Un indicateur avancé

En juillet, son concurrent néerlandais Randstad avait fait état d’un bond de son bénéfice, lui aussi surtout grâce à des compressions de coûts qui avaient permis de compenser le tassement de ses recettes. L’américain Manpower Group a également affiché une nette hausse de son bénéfice, mais encore une fois grâce à ses efforts de restructuration.

Considéré comme un indicateur avancé du marché du travail, l’intérim ne redémarre toujours pas dans l’Hexagone. En juin, selon le baromètre de Prism’emploi, organisme qui regroupe 600 entreprises du secteur, l’emploi intérimaire s’est replié de 11,2 % par rapport à juin 2012. Sur le premier semestre, la baisse atteint 12,8 % par rapport à la même période de 2012, alors que cet indicateur s’est retourné depuis octobre 2011. « La tendance baissière est moins nette, mais persiste », souligne Sébastien Archi, directeur des affaires économiques de Prism’emploi. Aucune profession n’est épargnée, ni aucune qualification. Le secteur compte 470.000 salariés en équivalent temps plein (ETP), contre 525.000 en 2012 et 567.000 en 2011, et pourrait tomber à 430.000 emplois cette année.

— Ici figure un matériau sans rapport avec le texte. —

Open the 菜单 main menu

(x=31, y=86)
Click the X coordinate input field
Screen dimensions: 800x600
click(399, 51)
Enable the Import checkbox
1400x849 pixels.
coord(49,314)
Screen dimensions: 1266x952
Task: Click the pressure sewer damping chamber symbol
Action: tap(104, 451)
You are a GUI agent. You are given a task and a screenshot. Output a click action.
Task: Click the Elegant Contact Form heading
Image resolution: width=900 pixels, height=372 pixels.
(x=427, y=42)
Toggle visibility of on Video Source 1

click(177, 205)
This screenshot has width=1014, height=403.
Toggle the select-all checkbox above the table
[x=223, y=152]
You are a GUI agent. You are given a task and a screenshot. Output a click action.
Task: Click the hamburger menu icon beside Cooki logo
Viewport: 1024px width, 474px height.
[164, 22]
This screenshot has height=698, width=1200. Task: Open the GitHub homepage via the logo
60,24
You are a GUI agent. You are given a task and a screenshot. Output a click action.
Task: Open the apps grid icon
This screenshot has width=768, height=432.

Pourtant, mi-juillet, le gouvernement soulignait une reprise de l’intérim, avec une hausse de 2,6 % des emplois au premier trimestre 2013, après six trimestres consécutifs de baisse. « Cette activité cyclique doit être évaluée par rapport à la même période de l’année précédente, alors que le gouvernement a une approche séquentielle », nuance Sébastien Archi.

Pour la seconde moitié de l’année, Adecco observe pour sa part que les marchés du travail commencent à se stabiliser en Europe. « Nous voyons des signes plus positifs dans nos affaires », a déclaré Patrick de Maeseneire, son directeur général.